Each line from the one with "The width and" through the end of the records below should be transcribed exactly, and each picture should be skipped.
Start of Block
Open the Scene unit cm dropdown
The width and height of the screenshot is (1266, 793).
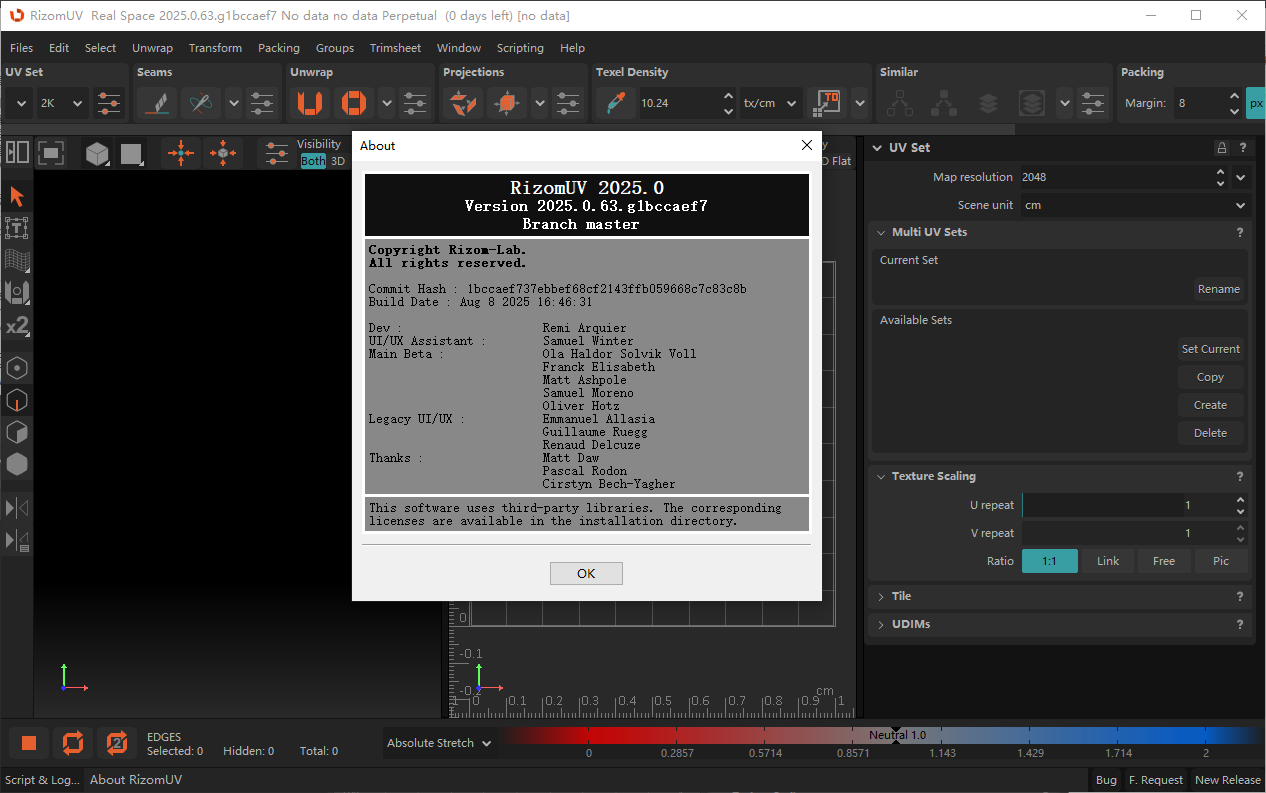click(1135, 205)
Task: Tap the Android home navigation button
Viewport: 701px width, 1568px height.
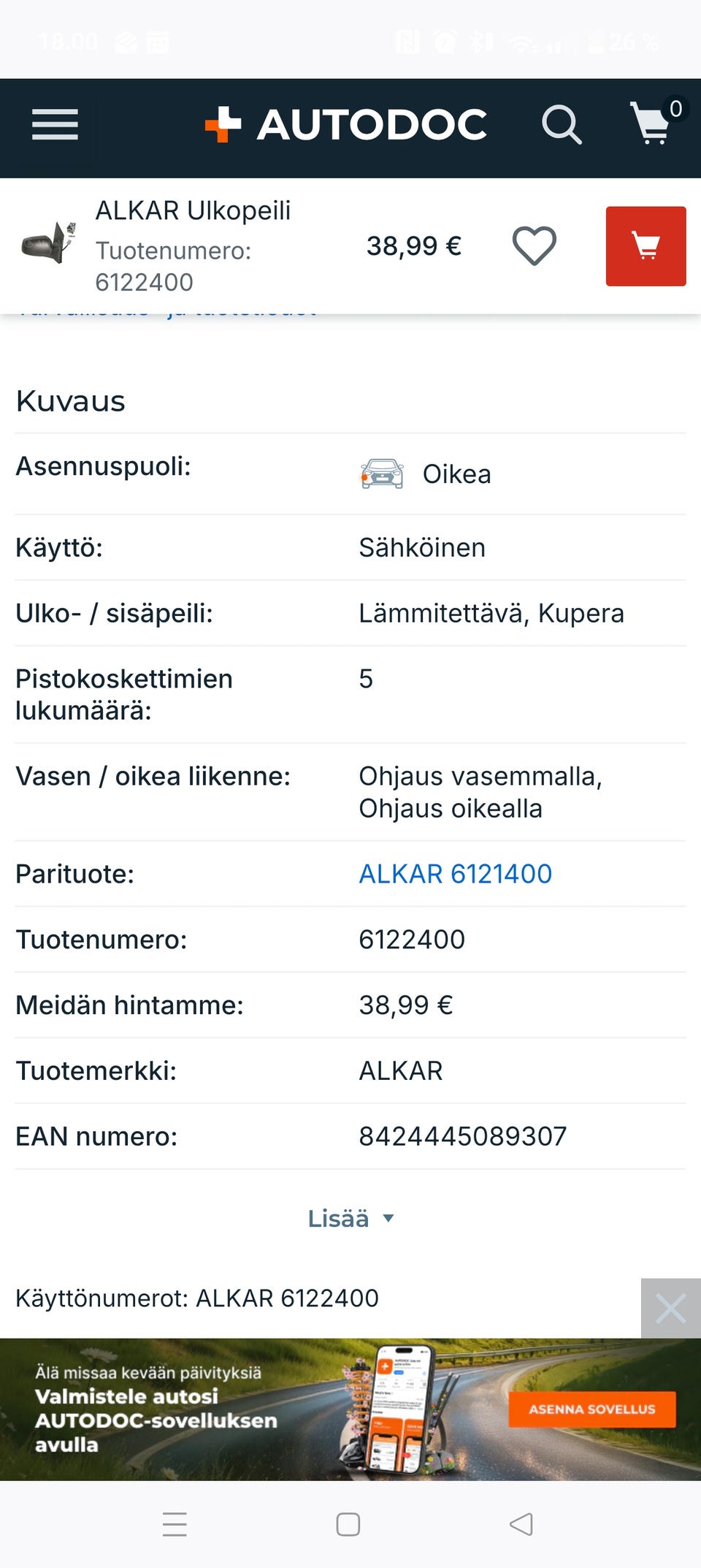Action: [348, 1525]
End of Block
* **Solution to this problem**:
The width and height of the screenshot is (1266, 793).
click(1135, 205)
Task: Tap the Android home navigation button
Viewport: 701px width, 1568px height.
Action: [348, 1525]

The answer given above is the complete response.